### About this task
Please decide whether each statement below agrees with the text on familial calcific band-shaped keratopathy, answering yes or no and quoting the deciding words of the text. (a) In general metabolic disorders, calcium deposits occur extracellularly. (b) In the patients described, calcium was deposited in the superficial stroma. (c) NBCe1 is associated with proximal renal tubular acidosis.

** Opening Text provided block **

Familial calcific BSK is a very rare disease with very few reports in the literature [4, 5]. This disease occurs in otherwise normal eyes without concurrent pathologies and typically, there are no other systemic or ocular disorders observed in affected patients [6]. Calcific BSK is generally secondary to chronic and inflammatory eye disorders or disruptions in calcium and phosphorus metabolism. The pattern of calcium deposition in these cases can elucidate the underlying cause of the disease. In chronic eye diseases, calcium deposition is extracellular and in the basement membrane of epithelial cells, Bowman's layer, and superficial stroma. Conversely, in general metabolic disorders, calcium deposits occur intracellularly [7]. The pattern of calcium deposition in our patients was in the superficial stroma and extracellularly, which was consistent with the presence of chronic diseases and contrary to the pattern of metabolic disorders.

The most uncommon variant of calcific BSK is the familial form, and the reported cases of this form in the literature are summarized in Table 1.

Table 1 Previous case reports of familial calcific BSK

If calcific band-shaped keratopathy occurs in first-degree family members without any underlying ocular or systemic factors identified in the investigations, the familial form of the disease may be implicated.

Several genetic disorders, such as NBCe1, have been linked to various forms of familial disease, but this disorder is also associated with proximal renal tubular acidosis [11], which differs from the renal condition observed in the first case.

** Closing Text provided block **
** Opening Dataset records block **

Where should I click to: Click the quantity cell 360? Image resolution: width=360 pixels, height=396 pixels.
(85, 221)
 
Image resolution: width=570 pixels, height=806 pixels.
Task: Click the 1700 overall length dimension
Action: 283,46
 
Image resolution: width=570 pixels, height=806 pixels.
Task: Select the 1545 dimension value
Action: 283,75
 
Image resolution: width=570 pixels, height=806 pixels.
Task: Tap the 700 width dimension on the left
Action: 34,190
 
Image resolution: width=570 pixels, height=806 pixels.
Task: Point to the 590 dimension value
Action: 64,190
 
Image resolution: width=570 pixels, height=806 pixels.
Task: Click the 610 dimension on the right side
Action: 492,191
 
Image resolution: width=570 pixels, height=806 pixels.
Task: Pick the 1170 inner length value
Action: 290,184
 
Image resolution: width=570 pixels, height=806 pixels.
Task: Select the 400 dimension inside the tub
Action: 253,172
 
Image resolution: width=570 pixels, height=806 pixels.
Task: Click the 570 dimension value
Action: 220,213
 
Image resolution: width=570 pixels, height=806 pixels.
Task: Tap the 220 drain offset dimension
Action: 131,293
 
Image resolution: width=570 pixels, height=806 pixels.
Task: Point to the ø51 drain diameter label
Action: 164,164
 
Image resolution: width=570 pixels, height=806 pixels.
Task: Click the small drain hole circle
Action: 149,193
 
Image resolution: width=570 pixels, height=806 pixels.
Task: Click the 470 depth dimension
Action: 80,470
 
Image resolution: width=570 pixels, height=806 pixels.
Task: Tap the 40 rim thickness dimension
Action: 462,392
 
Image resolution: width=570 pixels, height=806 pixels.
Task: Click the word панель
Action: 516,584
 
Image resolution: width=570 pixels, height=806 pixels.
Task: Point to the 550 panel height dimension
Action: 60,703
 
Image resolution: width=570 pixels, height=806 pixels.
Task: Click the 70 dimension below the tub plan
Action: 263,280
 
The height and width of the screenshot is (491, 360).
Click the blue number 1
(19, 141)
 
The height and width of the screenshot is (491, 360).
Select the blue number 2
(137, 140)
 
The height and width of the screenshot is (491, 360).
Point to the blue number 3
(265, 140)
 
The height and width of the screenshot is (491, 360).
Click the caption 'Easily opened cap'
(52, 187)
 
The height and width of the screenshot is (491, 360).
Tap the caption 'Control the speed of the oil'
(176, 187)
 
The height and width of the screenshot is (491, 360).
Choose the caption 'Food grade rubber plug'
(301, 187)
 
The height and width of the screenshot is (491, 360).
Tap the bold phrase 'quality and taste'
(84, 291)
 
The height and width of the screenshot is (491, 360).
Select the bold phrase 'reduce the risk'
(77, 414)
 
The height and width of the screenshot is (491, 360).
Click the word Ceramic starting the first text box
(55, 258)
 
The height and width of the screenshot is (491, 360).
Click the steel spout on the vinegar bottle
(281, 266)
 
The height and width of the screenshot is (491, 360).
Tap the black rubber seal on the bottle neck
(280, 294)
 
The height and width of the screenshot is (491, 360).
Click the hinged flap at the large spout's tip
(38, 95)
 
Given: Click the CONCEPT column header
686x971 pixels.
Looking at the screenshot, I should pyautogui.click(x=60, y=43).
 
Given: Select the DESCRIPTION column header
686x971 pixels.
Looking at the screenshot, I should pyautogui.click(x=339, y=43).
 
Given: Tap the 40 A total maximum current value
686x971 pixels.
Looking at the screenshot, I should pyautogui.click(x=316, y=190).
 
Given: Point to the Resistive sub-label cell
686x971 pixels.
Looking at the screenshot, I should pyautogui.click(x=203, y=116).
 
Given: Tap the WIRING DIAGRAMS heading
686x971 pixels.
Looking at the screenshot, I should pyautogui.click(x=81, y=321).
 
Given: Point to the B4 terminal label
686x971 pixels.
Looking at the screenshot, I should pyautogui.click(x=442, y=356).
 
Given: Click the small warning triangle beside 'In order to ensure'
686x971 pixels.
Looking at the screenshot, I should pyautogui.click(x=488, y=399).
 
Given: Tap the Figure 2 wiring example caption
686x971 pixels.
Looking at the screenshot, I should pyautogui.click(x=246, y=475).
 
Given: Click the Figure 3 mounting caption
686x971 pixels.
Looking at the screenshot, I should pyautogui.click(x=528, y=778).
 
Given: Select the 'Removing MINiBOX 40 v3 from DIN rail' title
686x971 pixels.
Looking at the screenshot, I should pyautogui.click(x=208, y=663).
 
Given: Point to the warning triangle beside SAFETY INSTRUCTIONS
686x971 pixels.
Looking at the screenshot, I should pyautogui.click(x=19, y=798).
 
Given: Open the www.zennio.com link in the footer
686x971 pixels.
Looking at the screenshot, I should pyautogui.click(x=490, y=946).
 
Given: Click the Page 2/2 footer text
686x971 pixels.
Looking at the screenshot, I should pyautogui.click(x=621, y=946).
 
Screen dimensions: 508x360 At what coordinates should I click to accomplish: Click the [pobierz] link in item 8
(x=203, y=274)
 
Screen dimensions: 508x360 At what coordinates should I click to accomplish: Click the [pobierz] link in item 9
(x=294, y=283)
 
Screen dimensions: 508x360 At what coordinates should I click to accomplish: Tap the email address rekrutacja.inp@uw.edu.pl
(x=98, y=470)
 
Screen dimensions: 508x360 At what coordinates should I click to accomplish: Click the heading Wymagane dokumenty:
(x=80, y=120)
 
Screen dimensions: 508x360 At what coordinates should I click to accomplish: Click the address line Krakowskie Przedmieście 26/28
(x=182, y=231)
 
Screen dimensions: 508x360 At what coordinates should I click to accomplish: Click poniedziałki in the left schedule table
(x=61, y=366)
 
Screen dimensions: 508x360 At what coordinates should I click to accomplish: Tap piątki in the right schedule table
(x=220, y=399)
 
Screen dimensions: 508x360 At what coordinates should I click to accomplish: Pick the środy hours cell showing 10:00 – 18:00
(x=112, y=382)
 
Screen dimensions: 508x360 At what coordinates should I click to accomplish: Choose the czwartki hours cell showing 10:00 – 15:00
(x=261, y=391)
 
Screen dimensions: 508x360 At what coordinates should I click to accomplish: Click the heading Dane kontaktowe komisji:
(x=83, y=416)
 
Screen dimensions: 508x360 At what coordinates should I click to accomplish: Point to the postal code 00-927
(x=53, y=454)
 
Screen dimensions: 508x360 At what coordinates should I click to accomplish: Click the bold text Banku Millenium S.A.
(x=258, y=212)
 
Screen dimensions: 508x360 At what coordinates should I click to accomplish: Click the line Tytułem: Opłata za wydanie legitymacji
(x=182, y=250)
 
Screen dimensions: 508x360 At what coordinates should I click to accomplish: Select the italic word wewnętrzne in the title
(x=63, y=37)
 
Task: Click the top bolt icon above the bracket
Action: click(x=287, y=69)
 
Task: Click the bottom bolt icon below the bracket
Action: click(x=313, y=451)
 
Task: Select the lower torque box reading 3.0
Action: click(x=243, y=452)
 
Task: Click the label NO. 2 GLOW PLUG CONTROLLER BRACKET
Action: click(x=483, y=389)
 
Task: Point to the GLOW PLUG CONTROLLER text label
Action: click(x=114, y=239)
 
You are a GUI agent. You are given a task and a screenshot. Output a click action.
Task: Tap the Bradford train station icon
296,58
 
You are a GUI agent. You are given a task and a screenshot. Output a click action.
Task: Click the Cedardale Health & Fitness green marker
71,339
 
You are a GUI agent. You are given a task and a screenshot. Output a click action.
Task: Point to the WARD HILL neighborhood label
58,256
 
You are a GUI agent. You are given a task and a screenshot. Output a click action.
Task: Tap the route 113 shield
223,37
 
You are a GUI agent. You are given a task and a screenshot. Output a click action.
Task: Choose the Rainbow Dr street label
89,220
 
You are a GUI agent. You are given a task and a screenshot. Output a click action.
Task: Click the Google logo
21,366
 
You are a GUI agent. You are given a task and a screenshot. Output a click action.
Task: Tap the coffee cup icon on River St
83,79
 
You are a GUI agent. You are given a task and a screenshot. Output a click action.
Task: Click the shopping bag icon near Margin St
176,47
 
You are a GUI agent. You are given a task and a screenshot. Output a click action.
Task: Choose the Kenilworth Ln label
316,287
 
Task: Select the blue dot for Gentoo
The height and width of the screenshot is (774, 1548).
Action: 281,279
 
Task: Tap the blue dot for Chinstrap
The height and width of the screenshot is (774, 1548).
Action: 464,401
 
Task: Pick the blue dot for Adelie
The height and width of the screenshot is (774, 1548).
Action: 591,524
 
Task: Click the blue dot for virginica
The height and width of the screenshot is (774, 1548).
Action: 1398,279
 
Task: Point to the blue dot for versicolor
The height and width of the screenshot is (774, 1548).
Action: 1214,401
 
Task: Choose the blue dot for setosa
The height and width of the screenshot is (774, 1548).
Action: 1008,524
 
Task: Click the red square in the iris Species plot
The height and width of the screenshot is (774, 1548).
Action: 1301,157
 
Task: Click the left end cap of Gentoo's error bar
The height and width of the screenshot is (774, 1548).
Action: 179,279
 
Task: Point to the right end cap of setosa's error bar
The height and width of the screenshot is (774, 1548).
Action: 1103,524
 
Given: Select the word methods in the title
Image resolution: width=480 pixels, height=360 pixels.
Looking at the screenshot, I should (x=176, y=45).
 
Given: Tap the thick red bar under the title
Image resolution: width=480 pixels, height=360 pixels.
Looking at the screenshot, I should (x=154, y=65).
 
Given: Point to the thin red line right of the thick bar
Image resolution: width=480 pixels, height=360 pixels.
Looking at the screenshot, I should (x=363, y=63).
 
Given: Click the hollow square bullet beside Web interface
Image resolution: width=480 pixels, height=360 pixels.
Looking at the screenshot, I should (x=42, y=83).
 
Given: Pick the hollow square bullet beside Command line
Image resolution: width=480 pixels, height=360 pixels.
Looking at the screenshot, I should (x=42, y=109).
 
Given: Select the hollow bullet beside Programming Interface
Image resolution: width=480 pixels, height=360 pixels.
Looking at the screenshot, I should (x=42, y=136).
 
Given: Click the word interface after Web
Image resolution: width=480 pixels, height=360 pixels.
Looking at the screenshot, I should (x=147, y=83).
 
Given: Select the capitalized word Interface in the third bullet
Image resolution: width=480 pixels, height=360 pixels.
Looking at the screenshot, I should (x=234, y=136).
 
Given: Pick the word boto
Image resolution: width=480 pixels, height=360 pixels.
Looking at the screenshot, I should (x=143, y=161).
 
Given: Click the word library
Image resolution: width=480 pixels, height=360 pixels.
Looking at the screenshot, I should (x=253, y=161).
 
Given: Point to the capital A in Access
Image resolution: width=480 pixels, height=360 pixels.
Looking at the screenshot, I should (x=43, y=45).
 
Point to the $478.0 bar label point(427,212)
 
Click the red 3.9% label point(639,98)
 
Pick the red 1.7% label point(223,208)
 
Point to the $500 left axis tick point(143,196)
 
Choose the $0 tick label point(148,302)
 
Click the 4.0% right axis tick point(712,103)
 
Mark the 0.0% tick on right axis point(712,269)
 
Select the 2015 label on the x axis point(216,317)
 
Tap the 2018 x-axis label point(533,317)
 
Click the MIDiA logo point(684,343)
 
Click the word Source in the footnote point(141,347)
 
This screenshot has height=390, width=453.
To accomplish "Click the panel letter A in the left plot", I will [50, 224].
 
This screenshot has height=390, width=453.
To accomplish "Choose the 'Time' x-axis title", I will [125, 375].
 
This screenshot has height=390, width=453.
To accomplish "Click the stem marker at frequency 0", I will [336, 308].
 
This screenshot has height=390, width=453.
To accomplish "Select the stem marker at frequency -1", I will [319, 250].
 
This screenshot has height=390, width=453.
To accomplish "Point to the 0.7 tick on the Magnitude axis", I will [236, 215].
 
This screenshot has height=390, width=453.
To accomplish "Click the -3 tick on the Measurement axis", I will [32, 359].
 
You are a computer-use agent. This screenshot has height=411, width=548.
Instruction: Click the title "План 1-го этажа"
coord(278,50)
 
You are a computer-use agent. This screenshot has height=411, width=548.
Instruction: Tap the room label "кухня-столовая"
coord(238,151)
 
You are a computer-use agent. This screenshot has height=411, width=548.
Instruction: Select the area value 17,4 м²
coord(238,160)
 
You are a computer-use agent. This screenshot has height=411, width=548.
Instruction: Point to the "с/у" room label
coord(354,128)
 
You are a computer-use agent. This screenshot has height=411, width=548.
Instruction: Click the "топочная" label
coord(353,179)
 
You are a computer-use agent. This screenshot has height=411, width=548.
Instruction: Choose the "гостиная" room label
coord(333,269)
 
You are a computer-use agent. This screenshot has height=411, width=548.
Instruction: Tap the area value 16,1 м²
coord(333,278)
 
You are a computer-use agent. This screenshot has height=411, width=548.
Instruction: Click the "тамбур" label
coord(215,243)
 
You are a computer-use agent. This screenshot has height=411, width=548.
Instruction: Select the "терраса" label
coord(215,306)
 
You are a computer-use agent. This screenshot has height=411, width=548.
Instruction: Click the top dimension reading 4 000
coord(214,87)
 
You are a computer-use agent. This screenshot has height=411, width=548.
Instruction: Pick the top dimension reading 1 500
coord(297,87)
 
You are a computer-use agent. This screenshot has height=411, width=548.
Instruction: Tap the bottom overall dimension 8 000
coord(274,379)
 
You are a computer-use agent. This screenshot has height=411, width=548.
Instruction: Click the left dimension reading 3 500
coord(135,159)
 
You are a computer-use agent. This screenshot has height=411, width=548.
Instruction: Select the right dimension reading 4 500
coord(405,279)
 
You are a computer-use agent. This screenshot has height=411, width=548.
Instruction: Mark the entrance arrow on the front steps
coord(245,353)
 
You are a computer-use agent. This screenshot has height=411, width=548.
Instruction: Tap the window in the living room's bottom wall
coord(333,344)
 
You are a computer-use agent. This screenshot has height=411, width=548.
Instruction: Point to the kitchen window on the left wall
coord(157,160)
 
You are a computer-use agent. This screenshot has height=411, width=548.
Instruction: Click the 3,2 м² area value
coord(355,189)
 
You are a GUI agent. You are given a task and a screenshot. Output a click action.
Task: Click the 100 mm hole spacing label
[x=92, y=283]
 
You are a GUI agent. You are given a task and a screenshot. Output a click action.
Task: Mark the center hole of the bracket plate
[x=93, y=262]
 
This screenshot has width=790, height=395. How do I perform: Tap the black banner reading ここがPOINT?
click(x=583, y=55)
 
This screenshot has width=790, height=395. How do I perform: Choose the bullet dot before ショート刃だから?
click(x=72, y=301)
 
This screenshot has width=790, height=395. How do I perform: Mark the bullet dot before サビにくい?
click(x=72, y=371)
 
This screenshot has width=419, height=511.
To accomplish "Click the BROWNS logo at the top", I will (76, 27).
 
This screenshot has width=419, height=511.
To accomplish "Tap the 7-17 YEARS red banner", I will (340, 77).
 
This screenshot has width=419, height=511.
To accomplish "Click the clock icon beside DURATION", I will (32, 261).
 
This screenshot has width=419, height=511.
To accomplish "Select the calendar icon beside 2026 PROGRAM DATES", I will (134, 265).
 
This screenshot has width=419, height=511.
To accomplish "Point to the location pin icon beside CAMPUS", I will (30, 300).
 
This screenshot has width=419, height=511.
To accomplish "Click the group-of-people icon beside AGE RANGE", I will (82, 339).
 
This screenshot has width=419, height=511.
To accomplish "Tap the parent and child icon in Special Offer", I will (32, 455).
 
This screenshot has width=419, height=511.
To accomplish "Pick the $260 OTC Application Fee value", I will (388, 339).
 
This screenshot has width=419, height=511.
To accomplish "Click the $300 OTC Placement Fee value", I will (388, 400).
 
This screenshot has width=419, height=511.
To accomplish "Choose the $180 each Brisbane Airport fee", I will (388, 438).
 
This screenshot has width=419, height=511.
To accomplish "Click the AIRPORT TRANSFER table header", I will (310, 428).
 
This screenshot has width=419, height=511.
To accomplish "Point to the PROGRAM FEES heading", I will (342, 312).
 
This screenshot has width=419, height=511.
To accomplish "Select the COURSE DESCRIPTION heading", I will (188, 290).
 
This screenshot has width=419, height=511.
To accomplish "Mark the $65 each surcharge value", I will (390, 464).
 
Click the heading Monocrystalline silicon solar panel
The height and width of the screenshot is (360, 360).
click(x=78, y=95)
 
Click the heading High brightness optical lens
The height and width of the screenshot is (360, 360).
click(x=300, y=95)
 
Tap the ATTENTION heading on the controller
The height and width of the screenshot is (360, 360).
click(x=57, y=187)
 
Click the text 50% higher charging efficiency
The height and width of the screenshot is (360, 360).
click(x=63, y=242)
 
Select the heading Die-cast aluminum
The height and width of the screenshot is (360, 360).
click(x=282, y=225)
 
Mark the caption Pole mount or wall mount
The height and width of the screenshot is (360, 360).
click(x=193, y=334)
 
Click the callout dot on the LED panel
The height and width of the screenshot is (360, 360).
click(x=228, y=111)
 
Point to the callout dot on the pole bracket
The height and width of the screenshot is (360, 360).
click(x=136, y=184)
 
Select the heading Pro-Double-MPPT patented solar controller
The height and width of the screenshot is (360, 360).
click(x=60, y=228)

** Closing Dataset records block **

### Problem solution
(a) No: "Conversely, in general metabolic disorders, calcium deposits occur intracellularly"
(b) Yes: "The pattern of calcium deposition in our patients was in the superficial stroma and extracellularly"
(c) Yes: "this disorder is also associated with proximal renal tubular acidosis"